Os consumidores paraenses parecem ter sentido no bolso essa mudança. “Feijão, arroz e açúcar. Cada semana, nem que sejam dez ou cinco centavos você vê que aumentou alguma coisa”, diz a empregada doméstica Cecília Oliveira.

E ela acertou. De janeiro a setembro de 2012, o feijão e o arroz foram os itens que tiveram os maiores aumentos de preço. O quilo do feijão foi reajustado em 61,02% e o arroz em 30,82% durante esse período. Alguns consumidores ainda afirmam que o valor calculado para a cesta básica não é nem próximo àquele que realmente gastam.

“Ontem eu já gastei cento e pouco, hoje mais cem reais.
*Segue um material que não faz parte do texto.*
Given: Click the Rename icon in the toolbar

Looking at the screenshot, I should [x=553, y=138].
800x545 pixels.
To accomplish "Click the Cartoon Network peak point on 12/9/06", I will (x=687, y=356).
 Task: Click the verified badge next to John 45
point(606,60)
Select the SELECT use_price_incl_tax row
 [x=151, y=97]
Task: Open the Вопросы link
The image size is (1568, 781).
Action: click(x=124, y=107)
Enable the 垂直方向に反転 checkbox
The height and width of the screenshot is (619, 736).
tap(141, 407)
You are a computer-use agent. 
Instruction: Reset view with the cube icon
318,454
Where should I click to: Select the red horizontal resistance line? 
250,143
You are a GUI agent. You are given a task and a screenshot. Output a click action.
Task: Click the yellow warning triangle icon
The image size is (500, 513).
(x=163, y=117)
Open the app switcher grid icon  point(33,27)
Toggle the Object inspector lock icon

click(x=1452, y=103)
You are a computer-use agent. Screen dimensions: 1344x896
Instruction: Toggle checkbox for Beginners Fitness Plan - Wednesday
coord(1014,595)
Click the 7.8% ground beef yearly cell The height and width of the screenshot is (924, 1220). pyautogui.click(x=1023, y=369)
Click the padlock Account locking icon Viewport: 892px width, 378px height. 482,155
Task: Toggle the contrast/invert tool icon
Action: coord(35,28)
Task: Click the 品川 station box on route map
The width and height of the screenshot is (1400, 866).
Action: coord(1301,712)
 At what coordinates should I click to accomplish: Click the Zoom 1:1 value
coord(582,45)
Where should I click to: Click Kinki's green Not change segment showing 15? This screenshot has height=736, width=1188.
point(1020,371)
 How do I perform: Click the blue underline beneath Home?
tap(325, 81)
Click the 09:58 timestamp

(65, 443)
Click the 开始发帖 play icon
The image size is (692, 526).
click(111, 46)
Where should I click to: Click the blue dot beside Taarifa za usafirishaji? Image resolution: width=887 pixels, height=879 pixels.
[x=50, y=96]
A prioridade em casa é comer bem, nós deixamos de gastar em outras coisas para fazer uma boa compra, e com criança em casa então, é fruta, biscoito, pão”, conta Jane Furco.

“O gênero alimentício de modo geral, até o pãozinho, tem ficado realmente caro”, diz o aposentado Raimundo Nascimento.

COMPARATIVO

Em dezembro de 2011, o feijão foi comercializado, em média, pelas feiras e supermercados da Grande Belém a R$ 3,54. Já no mês passado, mesmo após um pequeno recuo, ele passou a ser vendido em média a R$ 5,70. Nas quantidades previstas na cesta básica – 4,5 Kg gasto mensal por pessoa – o impacto foi de 4,48% em relação ao salário mínimo.

Já o arroz, também segundo os estudos do Dieese, apresentou em dezembro de 2011 um preço médio de R$ 1,46. No mês passado, ele foi comercializado em torno de R$ 1,91, gerando um impacto de 1,20% em relação ao salário mínimo do trabalhador paraense.